The remastered definitive edition, released on 22 September 2008, features a second disc containing rare and previously unreleased material. In addition to this, the original front cover artwork has been reinstated. The licensing of the original artwork currently only extends as far as the initial run of the physical release of the album (set at ten thousand copies worldwide). Future editions feature the same artwork as used on the previous CD re-issue.

Midge Ure said about the album: "I think 'Rage in Eden' was always one of my favourite albums.
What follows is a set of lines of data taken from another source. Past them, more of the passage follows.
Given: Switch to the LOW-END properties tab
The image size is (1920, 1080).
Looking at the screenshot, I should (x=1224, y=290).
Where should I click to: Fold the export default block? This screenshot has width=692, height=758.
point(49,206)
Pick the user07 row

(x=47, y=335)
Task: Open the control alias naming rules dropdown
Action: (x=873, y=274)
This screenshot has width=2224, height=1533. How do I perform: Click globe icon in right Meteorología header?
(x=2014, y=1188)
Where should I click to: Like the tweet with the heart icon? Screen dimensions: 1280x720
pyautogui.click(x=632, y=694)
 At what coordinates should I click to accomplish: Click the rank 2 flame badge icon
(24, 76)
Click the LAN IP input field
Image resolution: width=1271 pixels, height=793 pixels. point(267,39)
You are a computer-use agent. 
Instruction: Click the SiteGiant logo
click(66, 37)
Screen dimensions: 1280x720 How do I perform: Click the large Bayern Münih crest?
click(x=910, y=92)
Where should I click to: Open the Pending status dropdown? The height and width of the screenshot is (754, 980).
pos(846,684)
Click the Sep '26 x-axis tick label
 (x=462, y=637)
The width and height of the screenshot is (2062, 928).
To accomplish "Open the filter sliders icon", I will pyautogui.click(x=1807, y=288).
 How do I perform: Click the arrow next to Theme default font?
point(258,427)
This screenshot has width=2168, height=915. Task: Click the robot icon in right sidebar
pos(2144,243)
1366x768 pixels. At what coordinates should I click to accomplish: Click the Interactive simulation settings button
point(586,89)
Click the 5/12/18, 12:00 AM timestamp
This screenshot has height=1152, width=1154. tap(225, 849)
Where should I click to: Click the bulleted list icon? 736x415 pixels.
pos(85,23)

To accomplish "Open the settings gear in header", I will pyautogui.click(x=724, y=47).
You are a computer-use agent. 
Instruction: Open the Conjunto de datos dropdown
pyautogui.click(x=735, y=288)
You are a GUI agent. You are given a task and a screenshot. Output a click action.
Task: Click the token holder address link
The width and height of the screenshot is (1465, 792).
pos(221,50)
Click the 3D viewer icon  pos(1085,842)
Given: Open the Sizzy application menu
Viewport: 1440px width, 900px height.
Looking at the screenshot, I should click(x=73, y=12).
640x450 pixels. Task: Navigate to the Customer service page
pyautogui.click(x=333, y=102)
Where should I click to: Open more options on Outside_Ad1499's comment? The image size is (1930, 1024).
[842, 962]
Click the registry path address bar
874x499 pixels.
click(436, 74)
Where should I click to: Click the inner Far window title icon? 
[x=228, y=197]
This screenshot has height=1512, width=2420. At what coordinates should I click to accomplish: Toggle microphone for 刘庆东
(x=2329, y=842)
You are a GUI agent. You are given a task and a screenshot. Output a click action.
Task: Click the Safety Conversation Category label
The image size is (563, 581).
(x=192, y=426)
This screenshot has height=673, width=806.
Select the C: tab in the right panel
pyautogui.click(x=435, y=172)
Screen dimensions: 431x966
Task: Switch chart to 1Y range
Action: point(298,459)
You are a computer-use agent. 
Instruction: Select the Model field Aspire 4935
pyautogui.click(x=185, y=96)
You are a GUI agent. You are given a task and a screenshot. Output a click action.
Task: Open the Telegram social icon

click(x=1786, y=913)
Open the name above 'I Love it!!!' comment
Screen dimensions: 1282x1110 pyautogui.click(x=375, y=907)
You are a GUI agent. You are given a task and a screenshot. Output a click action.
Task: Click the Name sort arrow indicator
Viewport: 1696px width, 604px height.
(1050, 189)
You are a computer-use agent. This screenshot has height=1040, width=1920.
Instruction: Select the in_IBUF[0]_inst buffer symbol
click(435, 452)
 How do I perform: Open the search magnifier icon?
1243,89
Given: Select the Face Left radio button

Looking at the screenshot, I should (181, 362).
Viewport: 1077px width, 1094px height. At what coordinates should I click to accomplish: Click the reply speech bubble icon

There's a starkness about it, an austere, mystical distance, a coldness to it but a coldness that kind of works."

==Track listing==
All songs written by Warren Cann, Chris Cross, Billy Currie, and Midge Ure.

Original release: CHR 1338

Side A:
1. "The Voice" – 6:01
2. "We Stand Alone" – 5:39
3. "Rage in Eden" – 4:12
4. "I Remember (Death in the Afternoon)" – 4:57
Side B:
1. "The Thin Wall" – 5:39
2. "Stranger Within" – 7:26
3. "Accent on Youth" – 5:57
4. "The Ascent" – 1:10
5. "Your Name (Has Slipped My Mind Again)" – 4:29

Original CD release: 253 958
1. "The Voice" – 6:00
2. "We Stand Alone" – 5:40
3. "Rage in Eden" – 4:13
4. "I Remember (Death in the Afternoon)" – 4:59
5. "The Thin Wall" – 5:41
6. "Stranger Within" – 7:26
7. "Accent on Youth" – 5:57
8. "The Ascent" – 1:07
9. "Your Name (Has Slipped My Mind Again)" – 4:30

CD re-release: 7243 8 57409 2 3
1. "The Voice" – 6:01
2. "We Stand Alone" – 5:39
3. "Rage in Eden" – 4:12
4. "I Remember (Death in the Afternoon)" – 4:57
5. "The Thin Wall" – 5:39
6. "Stranger Within" – 7:26
7. "Accent on Youth" – 4:45
8. "The Ascent" – 2:19
9. "Your Name (Has Slipped My Mind Again)" – 4:29
Bonus tracks:

- "I Never Wanted to Begin" – 3:31
- "Paths and Angles" – 4:19
- "I Never Wanted to Begin (Extended Version)" – 6:17

===Remastered Definitive Edition===
Disc One
1. "The Voice" – 6:01
2. "We Stand Alone" – 5:39
3. "Rage in Eden" – 4:12
4. "I Remember (Death in the Afternoon)" – 4:57
5. "The Thin Wall" – 5:39
6. "Stranger Within" – 7:26
7. "Accent on Youth" – 4:45
8. "The Ascent" – 2:19
9. "Your Name (Has Slipped My Mind Again)" – 4:29

Disc Two
1. "I Never Wanted to Begin" (B-side of The Thin Wall) – 3:31
2. "Paths and Angles" (B-side of The Voice) – 4:19
3. "I Never Wanted to Begin (Extended Version)" – 6:17
4. "Private Lives (Live)" – 4:51
5. "All Stood Still (Live)" – 4:19
6. "I Remember (Death in the Afternoon) (Live)" – 5:47
7. "Stranger Within (Live)" – 8:02
8. "Rage in Eden (Live)" – 4:26
9. "Accent on Youth (Live)" – 4:45
10. "The Ascent (Live)" – 2:27
11. "Your Name (Has Slipped My Mind Again) (Live)" – 4:45
12. "Stranger Within (Work in Progress Mix)" – 7:11
13. "The Thin Wall (Work in Progress Mix)" – 5:16
- Tracks 4–5 recorded live at Crystal Palace, 13 June 1981.
- Tracks 4–5 originally released as B-sides to the 12" version of "The Voice".
- Tracks 6–11 recorded live at Hammersmith Odeon, 17 October 1981.
- Tracks 6–13 previously unreleased.

==Personnel==
- Ultravox
- Warren Cann – drums, electronic percussion, vocals, (lead vocals on "Paths and Angles")
- Chris Cross – bass, synthesizers, vocals, (guitar on "Paths and Angles")
- Billy Currie – synthesizers, piano, violin, viola
- Midge Ure – lead vocals, guitars, synthesizers (except "Paths and Angles")
- Additional personnel
- Conny Plank – co-production, engineering
- Peter Saville Associates – original sleeve design

==Charts==

| Chart (1981–82) | Peak position |
|---|---|
| Australian Albums (Kent Music Report) | 20 |
| Canada Top Albums/CDs (RPM) | 45 |
| Dutch Albums (Album Top 100) | 29 |
| German Albums (Offizielle Top 100) | 48 |
| New Zealand Albums (RMNZ) | 4 |
| Norwegian Albums (VG-lista) | 20 |
| Swedish Albums (Sverigetopplistan) | 5 |
| UK Albums (Official Charts) | 4 |
| US Billboard 200 | 144 |

| Chart (2022) | Peak position |
|---|---|
| Scottish Albums (Official Charts) | 11 |
| UK Independent Albums (Official Charts) | 6 |

==Certifications==

| Region | Certification | Certified units/sales |
| Australia (ARIA) | Gold | 20,000^{^} |
| New Zealand (RMNZ) | Gold | 7,500^{^} |
| United Kingdom (BPI) | Gold | 100,000^{^} |
^{^} Shipments figures based on certification alone.